Listed records:
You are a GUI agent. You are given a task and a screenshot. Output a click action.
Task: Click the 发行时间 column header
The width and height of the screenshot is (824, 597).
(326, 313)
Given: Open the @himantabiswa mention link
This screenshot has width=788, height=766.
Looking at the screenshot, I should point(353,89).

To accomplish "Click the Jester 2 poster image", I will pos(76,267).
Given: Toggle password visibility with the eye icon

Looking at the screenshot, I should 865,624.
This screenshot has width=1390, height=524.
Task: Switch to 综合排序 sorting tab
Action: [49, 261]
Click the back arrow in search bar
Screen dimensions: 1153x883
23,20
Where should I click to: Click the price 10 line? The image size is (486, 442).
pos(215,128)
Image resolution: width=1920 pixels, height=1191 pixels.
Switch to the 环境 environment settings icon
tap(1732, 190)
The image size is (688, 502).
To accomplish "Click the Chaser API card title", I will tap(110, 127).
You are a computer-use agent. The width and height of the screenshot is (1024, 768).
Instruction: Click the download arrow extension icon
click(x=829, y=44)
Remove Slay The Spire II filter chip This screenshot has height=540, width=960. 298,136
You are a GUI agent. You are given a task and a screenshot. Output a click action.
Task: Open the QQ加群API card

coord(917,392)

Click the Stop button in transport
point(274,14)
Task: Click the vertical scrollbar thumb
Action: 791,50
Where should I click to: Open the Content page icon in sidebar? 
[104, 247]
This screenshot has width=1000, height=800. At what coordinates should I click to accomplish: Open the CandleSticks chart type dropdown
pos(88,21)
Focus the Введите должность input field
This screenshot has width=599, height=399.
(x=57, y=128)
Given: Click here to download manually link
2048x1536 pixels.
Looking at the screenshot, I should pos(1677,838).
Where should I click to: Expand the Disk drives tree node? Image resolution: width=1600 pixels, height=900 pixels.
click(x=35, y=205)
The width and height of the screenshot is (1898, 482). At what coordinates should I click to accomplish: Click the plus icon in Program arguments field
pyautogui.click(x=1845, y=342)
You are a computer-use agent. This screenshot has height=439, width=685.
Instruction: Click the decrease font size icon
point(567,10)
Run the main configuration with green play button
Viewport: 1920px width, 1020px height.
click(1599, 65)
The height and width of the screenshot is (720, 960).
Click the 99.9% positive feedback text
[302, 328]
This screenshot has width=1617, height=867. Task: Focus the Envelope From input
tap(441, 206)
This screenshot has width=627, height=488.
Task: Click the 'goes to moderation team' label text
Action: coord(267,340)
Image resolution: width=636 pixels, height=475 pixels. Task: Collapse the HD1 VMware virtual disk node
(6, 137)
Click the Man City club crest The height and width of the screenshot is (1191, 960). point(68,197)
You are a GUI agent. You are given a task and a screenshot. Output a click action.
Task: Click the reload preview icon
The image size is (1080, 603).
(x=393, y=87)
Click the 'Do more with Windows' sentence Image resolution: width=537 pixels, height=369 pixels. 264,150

Your task:
Which lines in the items above contain the string "with"? Copy each one in full, counting a match only when its capitalization is identical.

Expected output:
Given: Toggle password visibility with the eye icon
Run the main configuration with green play button
Click the 'Do more with Windows' sentence Image resolution: width=537 pixels, height=369 pixels. 264,150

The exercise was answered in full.